Source text ::
-=-=-=-=-

Any Optimization Suggestion to Get Rid of AddrSpaceCast around PHI

In the following example, for some reasons, the input pointer entering the loop was casted to generic pointer. How can the backend get rid of the
addrspacecast and use local store in the loop?

for.body.lr.ph: ; preds = %entry

%0 = addrspacecast i32 addrspace(3)* %in to i32 addrspace(4)*

br label %for.body

for.body: ; preds = %for.body, %for.body.lr.ph

%i.03 = phi i32 [ 0, %for.body.lr.ph ], [ %inc, %for.body ]

%ptr.02 = phi i32 addrspace(4)* [ %0, %for.body.lr.ph ], [ %add.ptr, %for.body ]

store i32 %i.03, i32 addrspace(4)* %ptr.02, align 4

%add.ptr = getelementptr inbounds i32 addrspace(4)* %ptr.02, i64 4

%inc = add i32 %i.03, 1

%exitcond = icmp eq i32 %inc, %numElems

br i1 %exitcond, label %for.end, label %for.body

for.end: ; preds = %

Thanks;

Changpeng

It's fairly simple to find all of the casts and then walk down the use chains, identifying whether the pointers escape, and if they don't rewrite all of the instructions to use the other address space. I've done this in an (extremely hacky) pass to allow allocas to be in an address space other than 0 (which I'm slowly replacing with much less hacky code).

-=-=-=-=-

Dataset entries ::

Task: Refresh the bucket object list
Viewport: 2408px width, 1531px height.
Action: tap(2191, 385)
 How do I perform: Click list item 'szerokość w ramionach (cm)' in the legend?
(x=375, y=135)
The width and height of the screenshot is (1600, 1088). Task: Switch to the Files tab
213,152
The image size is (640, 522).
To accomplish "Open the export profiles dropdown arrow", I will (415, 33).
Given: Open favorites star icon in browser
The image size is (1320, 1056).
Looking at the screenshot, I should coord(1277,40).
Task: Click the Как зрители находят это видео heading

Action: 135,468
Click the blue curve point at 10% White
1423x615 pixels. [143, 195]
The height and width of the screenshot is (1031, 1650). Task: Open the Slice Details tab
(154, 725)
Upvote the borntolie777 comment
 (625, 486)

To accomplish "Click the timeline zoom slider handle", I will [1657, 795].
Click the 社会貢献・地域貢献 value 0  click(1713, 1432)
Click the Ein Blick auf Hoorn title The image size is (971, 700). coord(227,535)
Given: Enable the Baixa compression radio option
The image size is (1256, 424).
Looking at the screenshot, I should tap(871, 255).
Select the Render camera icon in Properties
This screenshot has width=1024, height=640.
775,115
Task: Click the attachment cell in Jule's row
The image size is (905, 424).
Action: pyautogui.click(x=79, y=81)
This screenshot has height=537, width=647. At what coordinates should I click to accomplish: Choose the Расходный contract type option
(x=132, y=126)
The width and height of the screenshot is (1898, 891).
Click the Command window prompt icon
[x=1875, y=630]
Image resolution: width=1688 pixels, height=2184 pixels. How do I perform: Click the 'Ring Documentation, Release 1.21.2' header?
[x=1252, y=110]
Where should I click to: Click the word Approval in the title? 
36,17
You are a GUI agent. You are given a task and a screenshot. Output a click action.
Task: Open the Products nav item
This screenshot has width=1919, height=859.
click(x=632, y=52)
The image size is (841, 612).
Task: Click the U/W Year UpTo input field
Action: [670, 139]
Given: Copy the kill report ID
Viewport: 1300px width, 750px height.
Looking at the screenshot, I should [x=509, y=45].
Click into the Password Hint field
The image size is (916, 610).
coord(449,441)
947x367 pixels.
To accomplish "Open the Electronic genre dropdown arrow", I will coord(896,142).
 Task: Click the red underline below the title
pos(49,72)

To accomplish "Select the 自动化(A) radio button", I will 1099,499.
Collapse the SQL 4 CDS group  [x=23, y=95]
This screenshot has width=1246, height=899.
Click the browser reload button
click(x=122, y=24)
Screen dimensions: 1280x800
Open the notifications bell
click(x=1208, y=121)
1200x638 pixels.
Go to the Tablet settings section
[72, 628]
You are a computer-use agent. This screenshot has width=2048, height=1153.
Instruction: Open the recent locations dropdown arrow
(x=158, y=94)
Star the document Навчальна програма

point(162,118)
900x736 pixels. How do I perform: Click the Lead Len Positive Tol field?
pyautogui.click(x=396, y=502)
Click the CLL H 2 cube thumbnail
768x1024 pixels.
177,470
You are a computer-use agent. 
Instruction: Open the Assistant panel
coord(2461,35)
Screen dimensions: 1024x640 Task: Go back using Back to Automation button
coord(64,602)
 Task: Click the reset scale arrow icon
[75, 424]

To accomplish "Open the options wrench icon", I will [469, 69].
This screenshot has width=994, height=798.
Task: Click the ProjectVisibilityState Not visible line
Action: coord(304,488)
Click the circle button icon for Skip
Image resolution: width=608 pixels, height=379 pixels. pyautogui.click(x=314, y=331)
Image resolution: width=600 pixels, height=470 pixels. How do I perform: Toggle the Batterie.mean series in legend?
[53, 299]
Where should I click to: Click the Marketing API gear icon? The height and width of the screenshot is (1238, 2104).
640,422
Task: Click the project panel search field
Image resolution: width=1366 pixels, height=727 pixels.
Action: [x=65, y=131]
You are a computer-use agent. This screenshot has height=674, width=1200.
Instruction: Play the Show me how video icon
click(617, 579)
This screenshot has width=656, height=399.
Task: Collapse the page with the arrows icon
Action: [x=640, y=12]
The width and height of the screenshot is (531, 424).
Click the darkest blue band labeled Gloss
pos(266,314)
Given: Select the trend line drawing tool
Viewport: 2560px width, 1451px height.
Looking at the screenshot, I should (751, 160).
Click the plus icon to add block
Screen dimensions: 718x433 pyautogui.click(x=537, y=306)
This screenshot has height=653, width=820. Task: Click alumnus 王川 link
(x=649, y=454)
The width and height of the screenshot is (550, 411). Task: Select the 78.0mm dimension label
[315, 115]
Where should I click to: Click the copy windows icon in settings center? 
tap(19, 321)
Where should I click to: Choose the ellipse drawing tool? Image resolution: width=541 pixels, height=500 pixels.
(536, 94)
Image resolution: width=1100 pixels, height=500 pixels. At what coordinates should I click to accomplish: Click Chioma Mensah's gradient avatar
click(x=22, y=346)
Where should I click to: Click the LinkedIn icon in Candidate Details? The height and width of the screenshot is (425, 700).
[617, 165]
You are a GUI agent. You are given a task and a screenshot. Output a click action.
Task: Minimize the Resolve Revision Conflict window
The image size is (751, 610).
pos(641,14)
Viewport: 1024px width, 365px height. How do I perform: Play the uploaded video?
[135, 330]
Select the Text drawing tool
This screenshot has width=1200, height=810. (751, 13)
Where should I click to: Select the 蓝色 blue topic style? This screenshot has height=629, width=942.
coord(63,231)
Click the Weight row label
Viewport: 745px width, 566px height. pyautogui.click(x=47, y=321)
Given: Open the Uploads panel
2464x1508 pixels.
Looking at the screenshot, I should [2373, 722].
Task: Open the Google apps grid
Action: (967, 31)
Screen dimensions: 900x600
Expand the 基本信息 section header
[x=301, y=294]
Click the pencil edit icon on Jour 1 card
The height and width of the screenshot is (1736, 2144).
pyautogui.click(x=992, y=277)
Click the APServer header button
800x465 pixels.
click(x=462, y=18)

-=-=-=-=-

Your task :: Write the next part of the forum thread about getting rid of the addrspacecast around the PHI, starting after its final reply.

Response to the task ::
As I understand it, for your target stores in AS 4 are more expensive than stores in AS 3, but both can refer to the same memory?

David

It’s fairly simple to find all of the casts and then walk down the use chains, identifying whether the pointers escape, and if they don’t rewrite all of the instructions to use the other address space. I’ve done this in an (extremely hacky) pass to allow allocas to be in an address space other than 0 (which I’m slowly replacing with much less hacky code).

But I got lost when a PHI node (as in the test case) is encountered.

As I understand it, for your target stores in AS 4 are more expensive than stores in AS 3, but both can refer to the same memory?

Yes. Load/store in generic address space in expansive. The casts also add a small overhead in address computation.

Thanks;

Changpeng

When a PHI node is encountered, the easiest thing to do is add a second one with the correct type. Keep a list of them and whenever the original phi shows up as a user of something that you're rewriting, add the value that you're visiting to the new PHI. If, at the end, you have any missing entries in the new phi node, then you visit the corresponding predecessor block and insert an address space cast of the value that the old phi expected and add this.

For most things, you can just use replaceUsesOfWith and just walk forward along the use chain of phi nodes ptrtoint-arithmetic-inttoptr sequences, and GEPs.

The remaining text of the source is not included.